Not to be alarmist, but terrorists and eco-terrorists might appreciate the opportunity such unguarded access presents. And a long line of full-to-the brim oil tankers doesn't have to be moving to be used as a bomb. 

The Montreal, Maine & Atlantic regularly moves crude oil from the western United States and Canada to St. John, New Brunswick, for refining. The route it takes through Maine begins at Jackman and goes the breadth of Maine.

The amount of oil moving across Maine via rail is rapidly increasing. According to Canada.com, a website curated by Canada's Financial Post, the amount of oil crossing Canada by rail has increased by 28,000 percent over the past five years.

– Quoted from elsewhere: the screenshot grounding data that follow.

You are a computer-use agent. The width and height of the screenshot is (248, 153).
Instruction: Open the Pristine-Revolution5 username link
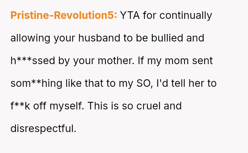tap(64, 15)
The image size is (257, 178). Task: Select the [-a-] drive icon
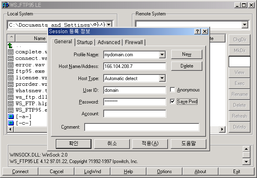pyautogui.click(x=11, y=117)
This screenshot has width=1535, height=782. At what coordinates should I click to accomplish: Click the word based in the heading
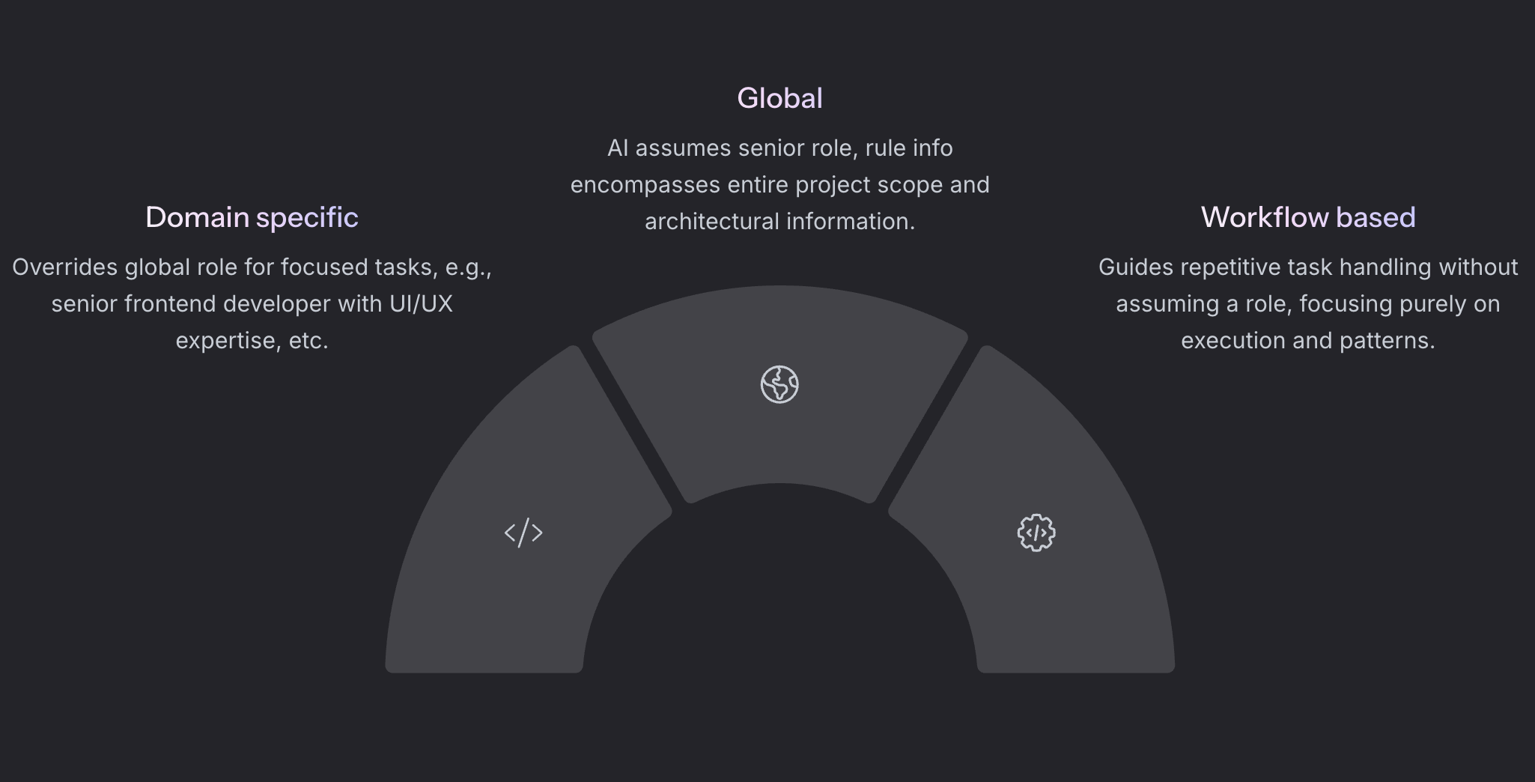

The hydraulic fracturing process, known as "fracking," is largely responsible for the higher volume. Fracking uses water mixed with sand and chemicals which is pumped into shale, fracturing it, and allowing trapped oil and gas to move along the fractures to wells where it can be pumped out.  

So much oil through Maine on our rail lines is new to our state. But with pipeline plans hung up in a highly charged eco-political debate, long trains hauling full-bellied tankers are likely to become the norm.

On Monday, a spokesman for the Maine Department of Transportation told Maine Public Broadcasting the state follows federal regulations regarding the transport of oil. The state should not simply abdicate its responsibility to the feds. MDOT and any other pertinent state agencies should be reviewing the federal regulations.

Let's use this terrible incident, which happened only miles from our border, as an opportunity to examine the federal regulations that govern the transportation of such materials through our state to make sure they do what's necessary to reduce the possibility of such a disaster here. 

Don't assume the feds have it right; in Canada they didn't. 

hmccarthy@sunjournal.com

The opinions expressed in this column reflect the views of the ownership and the editorial board.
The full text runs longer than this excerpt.